Her texts may have helped relegate her to the status of criminal defendant, but they also made her the accidental champion of modernizing the Sunshine Law.

Gallagher's case destroyed the argument often heard from other elected officials; that their or their staffers' texts with lobbyists, vendors, other elected officials, contractors -- even messages tapped out during public meetings -- are innocent, mundane, personal and ought to be beyond the reach of open-records law.

Gallagher, with help from the FBI, has shown us otherwise.

With e-mail now firmly established as public record, elected officials have kept a technological step ahead of the Sunshine Law with cellphone texts or Blackberry-to-Blackberry messaging. It's a cynical dodge, knowing that the state law's application to these technologies remains murky.

Attorney General Bill McCollum ordered that text messages to and from his staff should be retained and made available to the public. But he's not yet ready to order other government agencies to abide by that interpretation.

The Public Service Commission, embarrassed by revelations of Blackberry messaging between its staffers and utility reps, has banned the practice. But there's widespread suspicion in other venues that lobbyists secretly text information to legislators, school board members and city and county commissioners during public meetings. (Last winter, in San Jose, Calif., such suspicions were confirmed when a lobbyist inadvertently texted instructions to the wrong city councilmen on how to vote.)

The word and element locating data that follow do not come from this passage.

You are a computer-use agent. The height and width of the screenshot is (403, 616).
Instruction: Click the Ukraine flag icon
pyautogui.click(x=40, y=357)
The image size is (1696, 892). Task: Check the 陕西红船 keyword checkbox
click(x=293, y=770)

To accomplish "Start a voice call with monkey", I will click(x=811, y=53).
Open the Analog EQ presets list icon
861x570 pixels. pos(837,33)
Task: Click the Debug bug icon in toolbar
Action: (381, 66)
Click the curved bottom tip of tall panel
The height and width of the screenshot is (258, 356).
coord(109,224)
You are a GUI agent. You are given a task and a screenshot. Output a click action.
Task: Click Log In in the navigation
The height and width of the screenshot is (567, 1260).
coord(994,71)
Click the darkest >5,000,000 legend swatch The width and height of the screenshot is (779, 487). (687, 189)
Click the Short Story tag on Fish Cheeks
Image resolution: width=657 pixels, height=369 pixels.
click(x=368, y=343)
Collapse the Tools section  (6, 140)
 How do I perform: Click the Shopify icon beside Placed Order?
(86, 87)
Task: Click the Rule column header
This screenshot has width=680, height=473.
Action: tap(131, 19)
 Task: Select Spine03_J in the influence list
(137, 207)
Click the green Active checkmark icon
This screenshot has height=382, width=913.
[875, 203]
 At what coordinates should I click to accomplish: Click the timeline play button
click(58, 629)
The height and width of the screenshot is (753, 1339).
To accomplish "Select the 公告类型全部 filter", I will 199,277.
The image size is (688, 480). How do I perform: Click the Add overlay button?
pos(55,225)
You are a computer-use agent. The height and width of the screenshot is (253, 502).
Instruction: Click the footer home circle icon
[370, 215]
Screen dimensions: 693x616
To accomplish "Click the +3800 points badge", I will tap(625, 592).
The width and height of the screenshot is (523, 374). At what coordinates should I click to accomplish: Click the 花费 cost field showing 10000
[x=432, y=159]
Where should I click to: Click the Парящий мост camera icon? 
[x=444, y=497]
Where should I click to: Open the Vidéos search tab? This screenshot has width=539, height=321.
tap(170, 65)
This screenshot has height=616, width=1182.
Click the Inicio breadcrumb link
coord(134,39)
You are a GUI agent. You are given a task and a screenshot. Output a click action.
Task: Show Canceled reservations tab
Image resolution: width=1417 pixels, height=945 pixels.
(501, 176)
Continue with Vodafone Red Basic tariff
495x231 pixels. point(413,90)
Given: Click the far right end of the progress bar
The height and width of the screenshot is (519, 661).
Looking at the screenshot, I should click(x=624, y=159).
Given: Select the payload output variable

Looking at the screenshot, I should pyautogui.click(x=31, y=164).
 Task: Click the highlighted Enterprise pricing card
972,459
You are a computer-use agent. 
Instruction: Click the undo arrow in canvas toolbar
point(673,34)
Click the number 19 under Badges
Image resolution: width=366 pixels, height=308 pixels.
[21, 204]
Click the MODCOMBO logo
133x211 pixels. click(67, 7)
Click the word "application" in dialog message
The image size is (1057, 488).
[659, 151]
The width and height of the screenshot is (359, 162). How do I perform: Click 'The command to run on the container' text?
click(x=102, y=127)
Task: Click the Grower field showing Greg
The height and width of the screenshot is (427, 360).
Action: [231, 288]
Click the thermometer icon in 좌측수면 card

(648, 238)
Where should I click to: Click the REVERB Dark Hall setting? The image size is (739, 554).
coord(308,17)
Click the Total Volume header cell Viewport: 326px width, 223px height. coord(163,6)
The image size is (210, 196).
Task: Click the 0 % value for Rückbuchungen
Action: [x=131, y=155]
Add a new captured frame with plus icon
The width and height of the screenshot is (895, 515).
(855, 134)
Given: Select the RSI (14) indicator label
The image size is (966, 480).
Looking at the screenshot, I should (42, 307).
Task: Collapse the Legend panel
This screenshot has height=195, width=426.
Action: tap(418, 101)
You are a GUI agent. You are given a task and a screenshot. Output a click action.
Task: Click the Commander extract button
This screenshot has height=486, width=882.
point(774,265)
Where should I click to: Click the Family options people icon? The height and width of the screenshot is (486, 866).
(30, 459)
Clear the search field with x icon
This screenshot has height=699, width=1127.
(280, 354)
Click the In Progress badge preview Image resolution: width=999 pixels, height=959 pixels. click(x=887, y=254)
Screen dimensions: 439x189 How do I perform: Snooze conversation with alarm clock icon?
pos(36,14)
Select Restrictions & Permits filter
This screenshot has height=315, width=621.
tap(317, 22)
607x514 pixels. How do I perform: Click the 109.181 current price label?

McCollum has created a Sunshine Technology Team to find how to adapt state law to new technologies. But there's no need to wait on state action to bring sunshine back to local government. In August, Escambia County banned the use of cell phones, BlackBerrys, PDAs or laptops by county commissioners during public meetings or workshops. Commissioners can't text, instant message or use social networking websites or private e-mail accounts for county business.

Escambia County has done no more than adapt the intent of open-records law to modern technology. Governmental bodies in South Florida should follow suit. Because their constitutents aren't 20th Century lunkheads who think texts are just so much LOL, not worth examining.

Bev Gallagher, however unwittingly, showed us otherwise.